Borderline Personality Disorder

Stacey Hyde’s story is a shocking insight into how the law treats young, abused women

To put Hyde, who suffered from a number of chronic mental health problems – including attention deficit hyperactivity disorder, borderline personality disorder, depression, and suicidal tendencies – through a second trial, when she had already served five years in prison, is nothing short of barbaric.

Stacey Hyde’s story is a shocking insight into how the law treats young, abused women

Julie Bindel

When Emma Humphreys was acquitted of murder by the court of appeal in July 1995, it marked a change in the law in cases of abused women who kill violent men. Emma had stabbed Trevor Armitage, her violent boyfriend/pimp after he threatened her with a “gang bang”, and this vulnerable 16-year-old woman could take no more. In her short life she had already been witness to domestic violence, raped countless times, and prostituted while running away from a violent stepfather. At her appeal, following a three-year campaign by Justice for Women, lawyers argued that the provocation that led Humphreys to kill Armitage had built up over the years, and that all of the previous violence from men she had experienced should be taken into account.

But that change in the law did not benefit another vulnerable and abused young woman, Stacey Hyde, who was acquitted of murder yesterday, following a retrial. Hyde’s case begs the question: what are we doing to support young women who suffer male violence?

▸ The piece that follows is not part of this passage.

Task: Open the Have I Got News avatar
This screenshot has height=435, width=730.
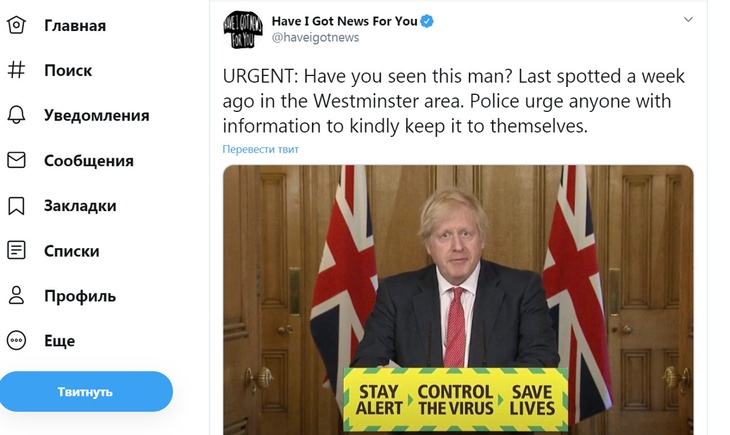Action: (x=243, y=30)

Vincent Francis, the deceased, had a history of violence towards women. The court at both trials accepted that there had been 27 previous acts of domestic violence towards his girlfriend, Holly Banwell, prior to the incident on the night he died, and that he had also attacked a former partner. At the retrial, Hyde’s lawyer described how Francis would regularly pull clumps of Banwell’s hair out by the roots, and likened the experience to “torture”.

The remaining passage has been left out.